China. Estudantes protestam contra confinamento em campus universitário

por RTP
Reuters

Um grupo de estudantes da Universidade Técnica de Nanjing, no leste da China, protestou na passada segunda-feira contra o confinamento em vigor na universidade. A direção decretou o fecho do campus universitário durante cinco dias após detetar um caso positivo de covid-19 no estabelecimento.
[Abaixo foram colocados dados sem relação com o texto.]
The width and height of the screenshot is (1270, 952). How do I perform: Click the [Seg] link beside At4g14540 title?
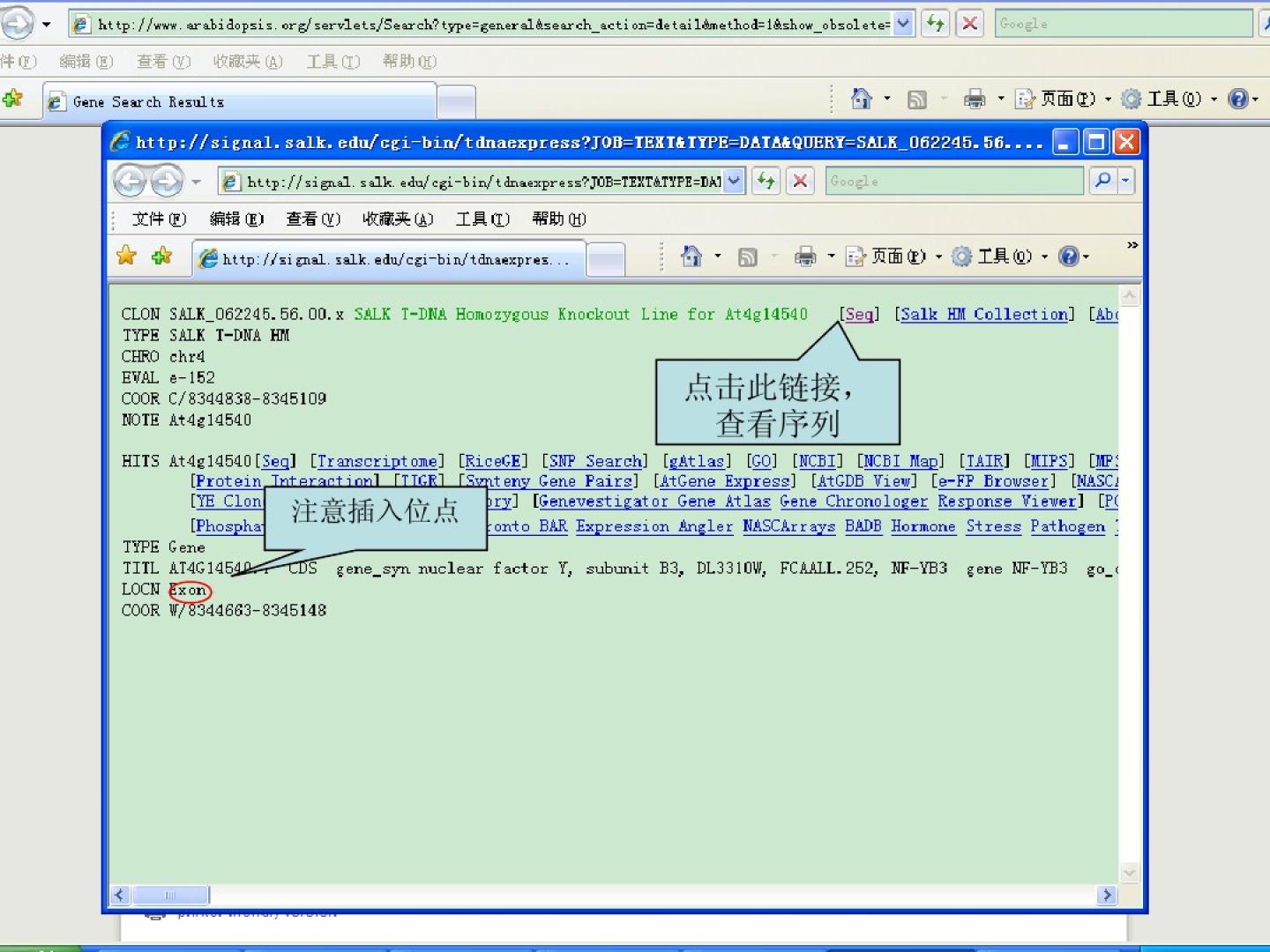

"Queremos ir para casa”, exigem os estudantes da Universidade Técnica de Nanjing, receando não conseguir viajar durante as férias de inverno. Descontentes com a implementação da obrigatoriedade de permanecer durante cinco dias no campus universitário, exigem a demissão da direção da Universidade, como se ouve em vários vídeos publicados no Twitter. 

Nos últimos dias, a China assistiu a protestos em várias cidades, na maior onda de manifestações no país desde 2012, quando Xi Jinping se tornou presidente.

Os manifestantes têm contestado as duras regras da política de "Covid zero" implementada pelo Governo chinês, chegando mesmo a pedir a renúncia do presidente. Reagindo às críticas, os políticos anunciaram no passado dia 29 de novembro algumas medidas para suavizar a sua política. Várias cidades deixaram cair a testagem em larga escala e a limitação das deslocações. 

"Pequim volta a preparar-se para a vida" foi a manchete do jornal estatal China Daily no dia 29. O jornal acrescentou ainda que  o país estavam "gradualmente a abraçar" o lento regresso à normalidade.

Também a agência noticiosa Xinhua garantiu, no mesmo dia, que o "período mais difícil já passou", mencionando a cada vez mais fraca patogenicidade do vírus graças aos esforços do Governo para vacinar 90% da população.

Contudo, a empresa japonesa Nomura avançou que 53 cidades chinesas, lar de quase um terço da população do país, permanecem com restrições em vigor, estando Nanjing identificada como uma destas cidades.

De acordo com os analistas, a covid-19 na China pode passar em janeiro da atual classificação de nível A na escala de doenças infecciosas para a categoria B, menos rigorosa.

A Nomura prevê ainda que Pequim reabra a economia e abandone os controlos fronteiriços na Primavera do próximo ano - mais cedo do que o esperado.